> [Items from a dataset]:
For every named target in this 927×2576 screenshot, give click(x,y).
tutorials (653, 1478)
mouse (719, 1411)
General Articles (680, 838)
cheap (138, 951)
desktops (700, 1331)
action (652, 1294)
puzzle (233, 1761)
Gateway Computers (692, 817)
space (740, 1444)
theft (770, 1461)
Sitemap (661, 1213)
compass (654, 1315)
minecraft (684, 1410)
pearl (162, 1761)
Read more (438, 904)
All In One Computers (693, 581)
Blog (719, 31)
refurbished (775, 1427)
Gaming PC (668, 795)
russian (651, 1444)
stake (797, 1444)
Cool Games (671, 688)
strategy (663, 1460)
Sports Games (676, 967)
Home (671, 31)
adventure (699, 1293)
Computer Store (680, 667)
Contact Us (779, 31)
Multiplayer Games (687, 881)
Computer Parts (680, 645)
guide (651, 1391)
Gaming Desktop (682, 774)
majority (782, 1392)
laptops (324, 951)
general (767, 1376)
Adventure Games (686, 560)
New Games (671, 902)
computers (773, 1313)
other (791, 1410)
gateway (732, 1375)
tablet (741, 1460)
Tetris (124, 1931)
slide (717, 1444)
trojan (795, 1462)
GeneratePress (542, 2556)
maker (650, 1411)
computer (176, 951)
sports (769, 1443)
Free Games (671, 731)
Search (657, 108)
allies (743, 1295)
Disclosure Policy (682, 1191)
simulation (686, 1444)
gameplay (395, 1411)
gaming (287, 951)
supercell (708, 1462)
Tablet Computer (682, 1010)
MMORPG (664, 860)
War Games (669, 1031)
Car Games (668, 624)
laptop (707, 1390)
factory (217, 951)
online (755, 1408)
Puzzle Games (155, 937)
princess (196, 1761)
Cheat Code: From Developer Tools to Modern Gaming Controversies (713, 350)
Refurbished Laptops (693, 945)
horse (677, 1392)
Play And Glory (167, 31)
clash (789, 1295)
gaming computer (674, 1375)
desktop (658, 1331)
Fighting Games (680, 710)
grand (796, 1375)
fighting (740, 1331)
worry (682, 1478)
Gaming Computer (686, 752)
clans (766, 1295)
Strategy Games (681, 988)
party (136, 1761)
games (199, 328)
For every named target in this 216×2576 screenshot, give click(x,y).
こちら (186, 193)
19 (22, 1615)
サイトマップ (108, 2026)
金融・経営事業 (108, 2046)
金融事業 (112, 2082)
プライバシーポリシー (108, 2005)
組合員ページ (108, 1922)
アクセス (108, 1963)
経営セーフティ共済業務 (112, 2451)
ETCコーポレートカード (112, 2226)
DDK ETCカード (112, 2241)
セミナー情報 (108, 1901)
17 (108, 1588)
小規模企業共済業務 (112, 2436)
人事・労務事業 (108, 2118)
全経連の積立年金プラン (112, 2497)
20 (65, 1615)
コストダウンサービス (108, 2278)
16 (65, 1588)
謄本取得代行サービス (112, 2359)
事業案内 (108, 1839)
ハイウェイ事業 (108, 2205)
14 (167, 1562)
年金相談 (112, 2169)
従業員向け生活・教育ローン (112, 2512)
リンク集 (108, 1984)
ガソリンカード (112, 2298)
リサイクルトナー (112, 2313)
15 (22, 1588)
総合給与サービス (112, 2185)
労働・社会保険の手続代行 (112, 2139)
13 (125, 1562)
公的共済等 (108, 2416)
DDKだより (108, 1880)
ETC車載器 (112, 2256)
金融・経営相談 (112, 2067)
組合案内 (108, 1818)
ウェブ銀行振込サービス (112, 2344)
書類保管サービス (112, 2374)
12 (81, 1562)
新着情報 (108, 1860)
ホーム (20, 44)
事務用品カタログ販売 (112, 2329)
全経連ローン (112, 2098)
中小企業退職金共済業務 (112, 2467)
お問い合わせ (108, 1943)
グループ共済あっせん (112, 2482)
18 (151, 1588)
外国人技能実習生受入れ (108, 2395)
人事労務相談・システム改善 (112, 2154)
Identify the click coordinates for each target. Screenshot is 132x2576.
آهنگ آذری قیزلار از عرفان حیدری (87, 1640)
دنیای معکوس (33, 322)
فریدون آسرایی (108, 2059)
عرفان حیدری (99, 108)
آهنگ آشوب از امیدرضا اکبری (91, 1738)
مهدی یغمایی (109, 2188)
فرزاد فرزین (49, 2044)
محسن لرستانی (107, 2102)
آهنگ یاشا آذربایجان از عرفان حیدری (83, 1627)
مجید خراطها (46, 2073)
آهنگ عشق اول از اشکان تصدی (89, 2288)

> [Work task]: Across the data, count every line where the string "give" turns up, then write only that count.

> [Task result]: 2